START GIVEN RECORDS

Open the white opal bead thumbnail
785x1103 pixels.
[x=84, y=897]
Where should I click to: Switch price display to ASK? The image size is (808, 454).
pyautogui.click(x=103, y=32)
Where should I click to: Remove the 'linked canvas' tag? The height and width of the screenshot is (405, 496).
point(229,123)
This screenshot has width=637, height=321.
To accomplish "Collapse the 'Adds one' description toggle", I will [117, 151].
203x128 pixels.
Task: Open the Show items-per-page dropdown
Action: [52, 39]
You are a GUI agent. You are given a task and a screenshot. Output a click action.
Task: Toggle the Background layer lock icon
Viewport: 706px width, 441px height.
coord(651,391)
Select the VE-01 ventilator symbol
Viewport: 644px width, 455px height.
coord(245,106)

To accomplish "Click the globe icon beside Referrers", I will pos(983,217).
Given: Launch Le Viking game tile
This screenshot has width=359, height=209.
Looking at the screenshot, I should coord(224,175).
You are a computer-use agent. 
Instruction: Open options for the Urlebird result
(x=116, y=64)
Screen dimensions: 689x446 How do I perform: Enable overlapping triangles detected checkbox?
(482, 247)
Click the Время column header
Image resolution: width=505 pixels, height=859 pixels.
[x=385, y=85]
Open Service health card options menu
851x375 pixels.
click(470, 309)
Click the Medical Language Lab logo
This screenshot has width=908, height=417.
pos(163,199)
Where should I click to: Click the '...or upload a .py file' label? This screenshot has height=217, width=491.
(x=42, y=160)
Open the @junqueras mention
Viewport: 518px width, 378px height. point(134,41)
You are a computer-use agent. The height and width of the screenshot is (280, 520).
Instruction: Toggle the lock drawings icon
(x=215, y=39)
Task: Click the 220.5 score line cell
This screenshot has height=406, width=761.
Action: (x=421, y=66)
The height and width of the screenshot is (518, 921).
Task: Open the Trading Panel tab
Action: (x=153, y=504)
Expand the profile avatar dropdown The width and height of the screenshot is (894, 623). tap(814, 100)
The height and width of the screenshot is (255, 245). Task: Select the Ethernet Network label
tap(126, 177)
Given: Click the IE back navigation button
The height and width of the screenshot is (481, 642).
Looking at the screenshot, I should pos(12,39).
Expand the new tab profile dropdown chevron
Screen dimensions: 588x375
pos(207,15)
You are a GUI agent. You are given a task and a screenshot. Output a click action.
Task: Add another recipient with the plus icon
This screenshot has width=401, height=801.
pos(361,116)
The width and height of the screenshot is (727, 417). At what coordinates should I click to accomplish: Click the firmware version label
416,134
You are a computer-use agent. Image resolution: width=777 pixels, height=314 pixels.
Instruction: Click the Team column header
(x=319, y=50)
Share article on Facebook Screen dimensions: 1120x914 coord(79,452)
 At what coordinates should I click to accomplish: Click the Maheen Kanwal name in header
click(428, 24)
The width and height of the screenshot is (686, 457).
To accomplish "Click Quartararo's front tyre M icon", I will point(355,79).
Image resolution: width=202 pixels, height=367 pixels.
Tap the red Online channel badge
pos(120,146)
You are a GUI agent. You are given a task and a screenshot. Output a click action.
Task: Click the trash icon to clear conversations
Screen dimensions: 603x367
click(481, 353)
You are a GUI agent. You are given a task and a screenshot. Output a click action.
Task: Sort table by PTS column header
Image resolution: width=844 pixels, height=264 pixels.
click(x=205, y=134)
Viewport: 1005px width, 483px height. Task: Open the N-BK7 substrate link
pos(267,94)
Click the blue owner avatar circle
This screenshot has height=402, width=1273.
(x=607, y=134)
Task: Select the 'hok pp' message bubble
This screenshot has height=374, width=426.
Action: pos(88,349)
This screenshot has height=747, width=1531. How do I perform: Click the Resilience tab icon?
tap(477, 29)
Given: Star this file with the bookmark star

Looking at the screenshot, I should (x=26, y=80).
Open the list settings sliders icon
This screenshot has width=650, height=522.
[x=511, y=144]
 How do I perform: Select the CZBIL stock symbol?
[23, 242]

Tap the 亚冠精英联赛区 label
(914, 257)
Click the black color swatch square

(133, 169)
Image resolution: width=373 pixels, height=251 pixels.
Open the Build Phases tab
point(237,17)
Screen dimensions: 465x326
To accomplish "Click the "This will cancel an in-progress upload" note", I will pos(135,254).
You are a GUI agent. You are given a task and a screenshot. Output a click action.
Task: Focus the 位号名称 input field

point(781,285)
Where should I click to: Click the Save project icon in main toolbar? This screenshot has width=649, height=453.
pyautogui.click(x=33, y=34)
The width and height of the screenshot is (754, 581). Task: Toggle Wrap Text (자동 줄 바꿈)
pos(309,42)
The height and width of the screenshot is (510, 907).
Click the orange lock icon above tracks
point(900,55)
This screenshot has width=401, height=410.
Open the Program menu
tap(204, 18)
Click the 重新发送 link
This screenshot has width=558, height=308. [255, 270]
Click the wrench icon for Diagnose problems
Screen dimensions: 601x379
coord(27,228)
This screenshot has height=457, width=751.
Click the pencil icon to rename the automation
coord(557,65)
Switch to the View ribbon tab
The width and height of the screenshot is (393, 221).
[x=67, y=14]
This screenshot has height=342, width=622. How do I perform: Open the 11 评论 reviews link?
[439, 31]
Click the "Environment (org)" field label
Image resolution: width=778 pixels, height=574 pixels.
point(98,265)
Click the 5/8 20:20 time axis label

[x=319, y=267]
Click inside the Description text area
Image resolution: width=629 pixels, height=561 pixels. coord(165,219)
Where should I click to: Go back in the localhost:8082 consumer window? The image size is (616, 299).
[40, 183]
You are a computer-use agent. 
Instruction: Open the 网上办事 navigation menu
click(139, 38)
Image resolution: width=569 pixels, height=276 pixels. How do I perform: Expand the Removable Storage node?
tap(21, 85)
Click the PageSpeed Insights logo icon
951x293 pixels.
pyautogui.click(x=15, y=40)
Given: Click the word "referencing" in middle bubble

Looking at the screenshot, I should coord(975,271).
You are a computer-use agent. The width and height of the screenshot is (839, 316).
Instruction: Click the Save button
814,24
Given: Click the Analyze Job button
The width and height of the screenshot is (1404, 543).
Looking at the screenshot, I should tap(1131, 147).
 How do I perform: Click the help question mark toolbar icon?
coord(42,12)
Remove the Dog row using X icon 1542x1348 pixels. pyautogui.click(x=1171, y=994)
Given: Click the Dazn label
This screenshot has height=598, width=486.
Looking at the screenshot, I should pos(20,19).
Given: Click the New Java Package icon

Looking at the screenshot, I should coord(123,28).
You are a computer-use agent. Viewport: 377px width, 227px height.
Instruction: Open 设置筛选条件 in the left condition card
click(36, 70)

END GIVEN RECORDS

REQUIREMENT -
Reproduce every line above, keeping each word exactly as it appears.

ANSWER TO THE EXERCISE -
Open the white opal bead thumbnail
785x1103 pixels.
[x=84, y=897]
Where should I click to: Switch price display to ASK? The image size is (808, 454).
pyautogui.click(x=103, y=32)
Where should I click to: Remove the 'linked canvas' tag? The height and width of the screenshot is (405, 496).
point(229,123)
This screenshot has width=637, height=321.
To accomplish "Collapse the 'Adds one' description toggle", I will [117, 151].
203x128 pixels.
Task: Open the Show items-per-page dropdown
Action: [52, 39]
You are a GUI agent. You are given a task and a screenshot. Output a click action.
Task: Toggle the Background layer lock icon
Viewport: 706px width, 441px height.
coord(651,391)
Select the VE-01 ventilator symbol
Viewport: 644px width, 455px height.
coord(245,106)

To accomplish "Click the globe icon beside Referrers", I will pos(983,217).
Given: Launch Le Viking game tile
This screenshot has width=359, height=209.
Looking at the screenshot, I should coord(224,175).
You are a computer-use agent. 
Instruction: Open options for the Urlebird result
(x=116, y=64)
Screen dimensions: 689x446 How do I perform: Enable overlapping triangles detected checkbox?
(482, 247)
Click the Время column header
Image resolution: width=505 pixels, height=859 pixels.
[x=385, y=85]
Open Service health card options menu
851x375 pixels.
click(470, 309)
Click the Medical Language Lab logo
This screenshot has width=908, height=417.
pos(163,199)
Where should I click to: Click the '...or upload a .py file' label? This screenshot has height=217, width=491.
(x=42, y=160)
Open the @junqueras mention
Viewport: 518px width, 378px height. point(134,41)
You are a computer-use agent. The height and width of the screenshot is (280, 520).
Instruction: Toggle the lock drawings icon
(x=215, y=39)
Task: Click the 220.5 score line cell
This screenshot has height=406, width=761.
Action: (x=421, y=66)
The height and width of the screenshot is (518, 921).
Task: Open the Trading Panel tab
Action: (x=153, y=504)
Expand the profile avatar dropdown The width and height of the screenshot is (894, 623). tap(814, 100)
The height and width of the screenshot is (255, 245). Task: Select the Ethernet Network label
tap(126, 177)
Given: Click the IE back navigation button
The height and width of the screenshot is (481, 642).
Looking at the screenshot, I should pos(12,39).
Expand the new tab profile dropdown chevron
Screen dimensions: 588x375
pos(207,15)
You are a GUI agent. You are given a task and a screenshot. Output a click action.
Task: Add another recipient with the plus icon
This screenshot has width=401, height=801.
pos(361,116)
The width and height of the screenshot is (727, 417). At what coordinates should I click to accomplish: Click the firmware version label
416,134
You are a computer-use agent. Image resolution: width=777 pixels, height=314 pixels.
Instruction: Click the Team column header
(x=319, y=50)
Share article on Facebook Screen dimensions: 1120x914 coord(79,452)
 At what coordinates should I click to accomplish: Click the Maheen Kanwal name in header
click(428, 24)
The width and height of the screenshot is (686, 457).
To accomplish "Click Quartararo's front tyre M icon", I will point(355,79).
Image resolution: width=202 pixels, height=367 pixels.
Tap the red Online channel badge
pos(120,146)
You are a GUI agent. You are given a task and a screenshot. Output a click action.
Task: Click the trash icon to clear conversations
Screen dimensions: 603x367
click(481, 353)
You are a GUI agent. You are given a task and a screenshot. Output a click action.
Task: Sort table by PTS column header
Image resolution: width=844 pixels, height=264 pixels.
click(x=205, y=134)
Viewport: 1005px width, 483px height. Task: Open the N-BK7 substrate link
pos(267,94)
Click the blue owner avatar circle
This screenshot has height=402, width=1273.
(x=607, y=134)
Task: Select the 'hok pp' message bubble
This screenshot has height=374, width=426.
Action: pos(88,349)
This screenshot has height=747, width=1531. How do I perform: Click the Resilience tab icon?
tap(477, 29)
Given: Star this file with the bookmark star

Looking at the screenshot, I should (x=26, y=80).
Open the list settings sliders icon
This screenshot has width=650, height=522.
[x=511, y=144]
 How do I perform: Select the CZBIL stock symbol?
[23, 242]

Tap the 亚冠精英联赛区 label
(914, 257)
Click the black color swatch square

(133, 169)
Image resolution: width=373 pixels, height=251 pixels.
Open the Build Phases tab
point(237,17)
Screen dimensions: 465x326
To accomplish "Click the "This will cancel an in-progress upload" note", I will pos(135,254).
You are a GUI agent. You are given a task and a screenshot. Output a click action.
Task: Focus the 位号名称 input field

point(781,285)
Where should I click to: Click the Save project icon in main toolbar? This screenshot has width=649, height=453.
pyautogui.click(x=33, y=34)
The width and height of the screenshot is (754, 581). Task: Toggle Wrap Text (자동 줄 바꿈)
pos(309,42)
The height and width of the screenshot is (510, 907).
Click the orange lock icon above tracks
point(900,55)
This screenshot has width=401, height=410.
Open the Program menu
tap(204, 18)
Click the 重新发送 link
This screenshot has width=558, height=308. [255, 270]
Click the wrench icon for Diagnose problems
Screen dimensions: 601x379
coord(27,228)
This screenshot has height=457, width=751.
Click the pencil icon to rename the automation
coord(557,65)
Switch to the View ribbon tab
The width and height of the screenshot is (393, 221).
[x=67, y=14]
This screenshot has height=342, width=622. How do I perform: Open the 11 评论 reviews link?
[439, 31]
Click the "Environment (org)" field label
Image resolution: width=778 pixels, height=574 pixels.
point(98,265)
Click the 5/8 20:20 time axis label

[x=319, y=267]
Click inside the Description text area
Image resolution: width=629 pixels, height=561 pixels. coord(165,219)
Where should I click to: Go back in the localhost:8082 consumer window? The image size is (616, 299).
[40, 183]
You are a computer-use agent. 
Instruction: Open the 网上办事 navigation menu
click(139, 38)
Image resolution: width=569 pixels, height=276 pixels. How do I perform: Expand the Removable Storage node?
tap(21, 85)
Click the PageSpeed Insights logo icon
951x293 pixels.
pyautogui.click(x=15, y=40)
Given: Click the word "referencing" in middle bubble

Looking at the screenshot, I should coord(975,271).
You are a computer-use agent. The width and height of the screenshot is (839, 316).
Instruction: Click the Save button
814,24
Given: Click the Analyze Job button
The width and height of the screenshot is (1404, 543).
Looking at the screenshot, I should tap(1131, 147).
 How do I perform: Click the help question mark toolbar icon?
coord(42,12)
Remove the Dog row using X icon 1542x1348 pixels. pyautogui.click(x=1171, y=994)
Given: Click the Dazn label
This screenshot has height=598, width=486.
Looking at the screenshot, I should pos(20,19).
Given: Click the New Java Package icon

Looking at the screenshot, I should coord(123,28).
You are a computer-use agent. Viewport: 377px width, 227px height.
Instruction: Open 设置筛选条件 in the left condition card
click(36, 70)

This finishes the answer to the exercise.